▸ **TASK INSTRUCTIONS**
1 – According to the article on Honokaa High School's football coaches, what was the team's win-loss record for the season?
2 – Write the next part of the article on Honokaa High School's football coaches, starting after its final sentence.

▸ **TEXT**
----------------
Unsportsmanlike conduct

Some Hawaii coaches cursed players.
Others allegedly went drinking with them.
Parents ask why they are allowed
to be such poor role models
for their children.

HONOKAA, Hawaii » As high school football seasons go, this one will be remembered as a coaching disaster.

Five months after it ended, people still shake their heads, wondering how a mentoring program could go so awry.

Halfway into Honokaa High School's 2004 schedule, one coach popular with players and parents quit -- in the middle of a big game -- because of what he considered a season-long buildup of inexcusable conduct by the other coaches.

A few weeks later, after parents demanded that the Honokaa administration rein in the program, another coach was fired and two more were asked to resign with several games remaining.

The fired coach admitted giving pills to a few players before one game -- a violation of Department of Education policy -- and the two who resigned were accused of using inappropriate language and non-supportive behavior with the boys.

Even before the three coaches left, a parent in October filed a police complaint against another assistant, accusing him of striking his son during practice. A criminal investigation is pending.

By the time the dust settled after Honokaa's tumultuous 3-7 season, the administration decided to replace the rest of the 10-member coaching staff.

Art Souza, then-Honokaa principal, said the coaches' oversight of the players was inadequate, use of abusive language was widespread and the coaches, as a group, didn't measure up as role models.

"We basically terminated the coaching staff," Souza said.

Several of the former coaches said the problems were blown out of proportion, stirred up by supporters of assistant coach Chris Crespi, who quit in mid-season. Crespi's supporters, the former coaches said, were upset he didn't get the head coaching job for this year.

"To me, it's all sour grapes," said Bobby Embernate, one of the two coaches asked to resign in October. "I think plenty of this stuff is exaggerated."

But members of more than a dozen players' families told the Star-Bulletin that they or their sons witnessed numerous examples of unsportsmanlike conduct by coaches, that Crespi was the only positive role model and that the administration was responsible for letting the situation get out of hand.
----------------
▸ **SOURCE MATERIAL**

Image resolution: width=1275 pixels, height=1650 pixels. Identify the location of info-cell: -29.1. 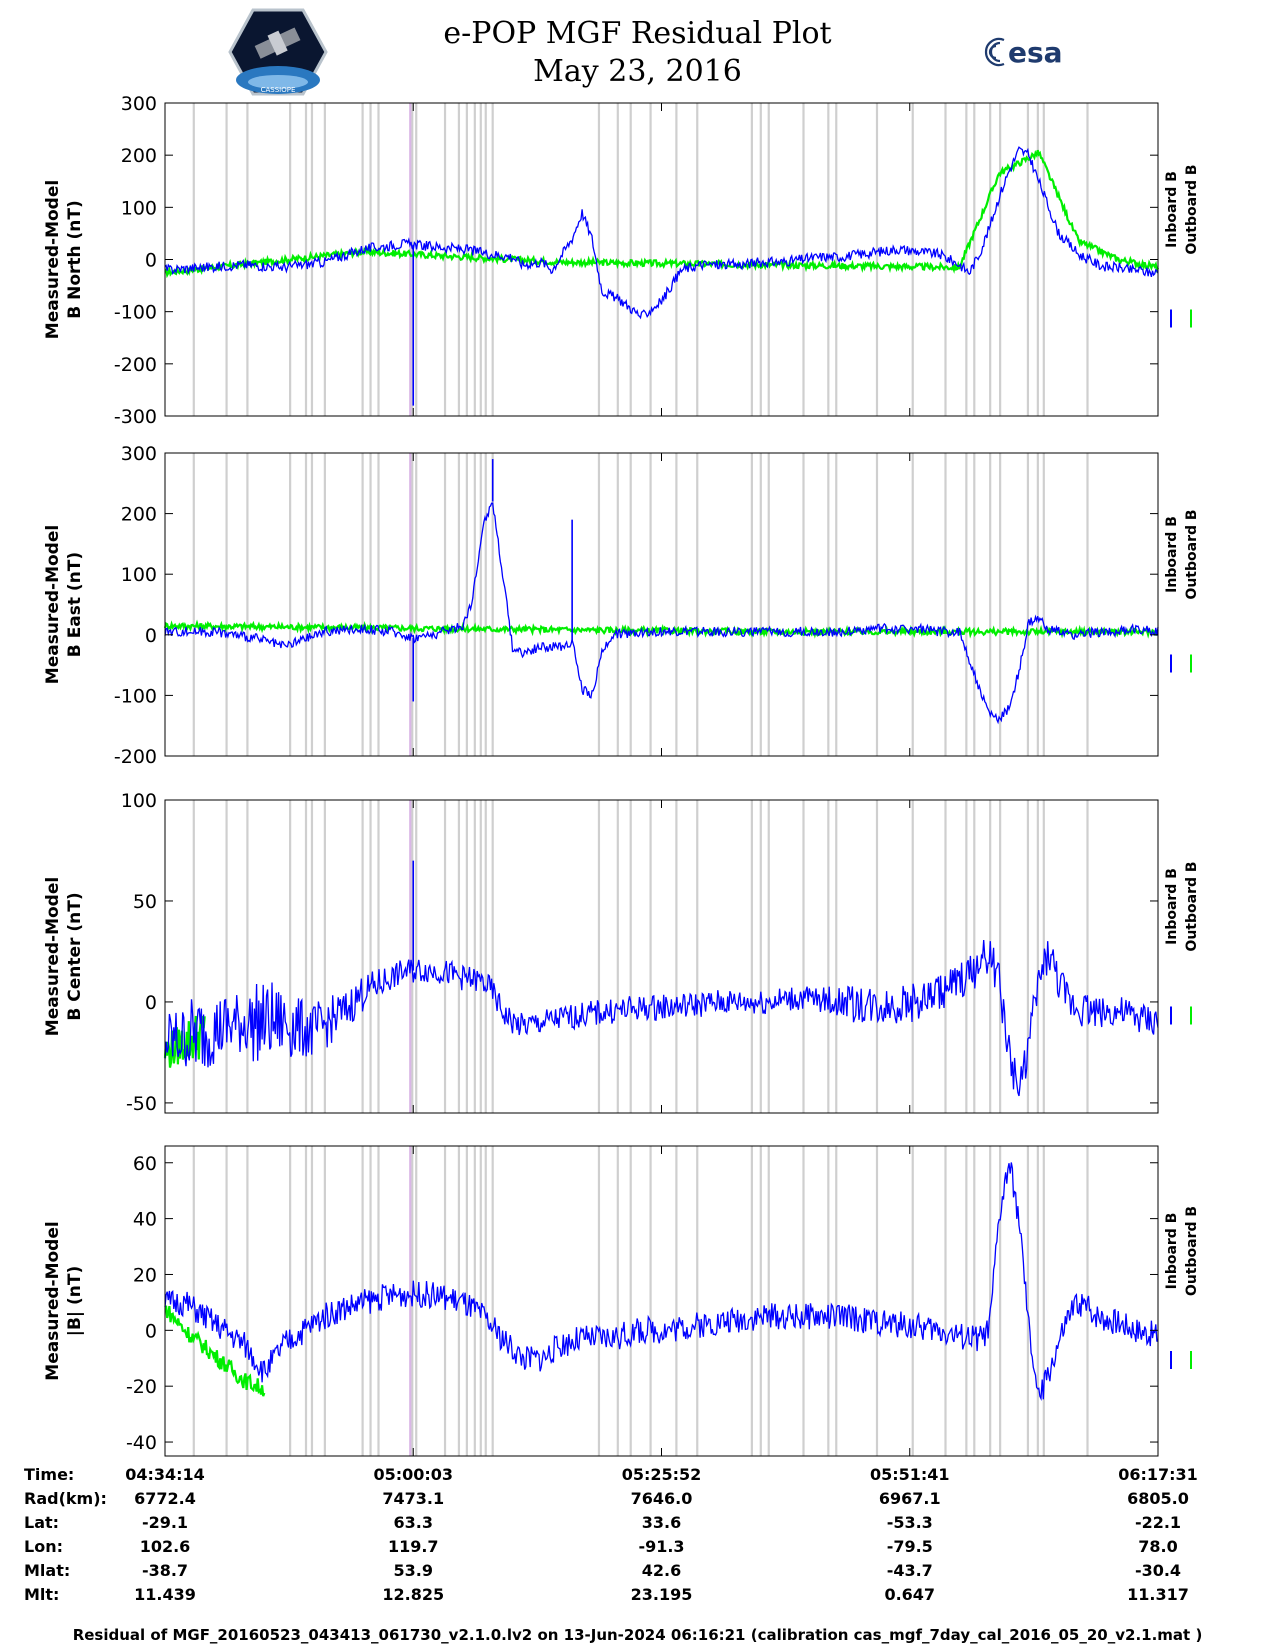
----------------
▸ **EXPECTED RESULTS**
1 – 3-7

2 –
"They were just, I hate to say it, idiots," parent Jason Johansen said of the problem coaches. "They didn't teach the boys good values."

This building at Honokaa High School houses classrooms, a weight room and other facilities. Several football players alleged that coaches struck or manhandled them during practices at the school. After the team's tumultuous 3-7 season last year, the administration decided to replace the entire coaching staff.

The turmoil that plagued Honokaa was only the latest example of Hawaii high school coaches gone amok -- or at least the latest that has bubbled to the surface, drawing media scrutiny.

In the past few years, problems have been reported at schools on Oahu, the Big Island and Lanai.

Since March, administrators have fired coaches at Lanai and Kahuku high schools for allegedly providing their underage players with alcohol. In January, a Punahou wrestling coach was suspended and an assistant fired following a practice match in which a student wrestler was roughed up by the assistant.

But none of the recent cases seems to match in scope or intensity the alleged inappropriate behavior of the Honokaa coaches, according to the dozen-plus families who had players on last year's varsity or junior varsity teams. This is the first time their story is being told publicly.

The parents and players described example after example portraying a coaching staff facing little oversight and little accountability -- until parents demanded action in a tense October meeting with school administrators.

The parents and players told the Star-Bulletin that coaches frequently cursed at the boys, calling them fags, girls, losers and an assortment of other belittling names, some too obscene for publication.

They said coaches struck or physically manhandled athletes during practices and sometimes pressured them to play while injured or sick because of a macho, win-at-all-cost mentality.

Johansen said one assistant coach grabbed his son by the throat and threw him to the ground at a pre-season practice, apparently because the boy wasn't paying attention to what was happening on the field. The coach, Victor Regidor, later apologized, Johansen said.

That same coach struck another player at practice, prompting the father, Mike Marquez, to file a complaint with police, Marquez said.

The case has since been referred to prosecutors, according to county documents, parents and Crespi. The Prosecutor's Office didn't respond to a request for comment Friday.

Regidor could not be reached for comment.

Jennifer Cook, who had two boys playing for Honokaa last year, said she saw head coach Paul Purdy lift a player by his chest and, with other teammates watching, toss him several feet backward, where he landed on his buttocks.

"It was meant to ridicule him in front of the other kids," Cook said.

Job Tavares, a sophomore, said one player quit on the spot after being slapped around by a coach.

Purdy denied that he or any of his assistants physically abused players. He said some parents may have mistook contact drills in which a player was knocked down by a coach as being abusive.

Souza, the principal during last year's season, said he was unaware of any physical abuse, other than the incident involving the Johansen boy.

Parents and players said verbal abuse was much more prevalent, especially when the boys made mistakes in practice. They would be called profanity-laced names, the players and parents said, prompting some boys to quit.

Lori Higgins said her son "was just amazed at how degrading the coaches were. He would come home (from practices) sort of demoralized."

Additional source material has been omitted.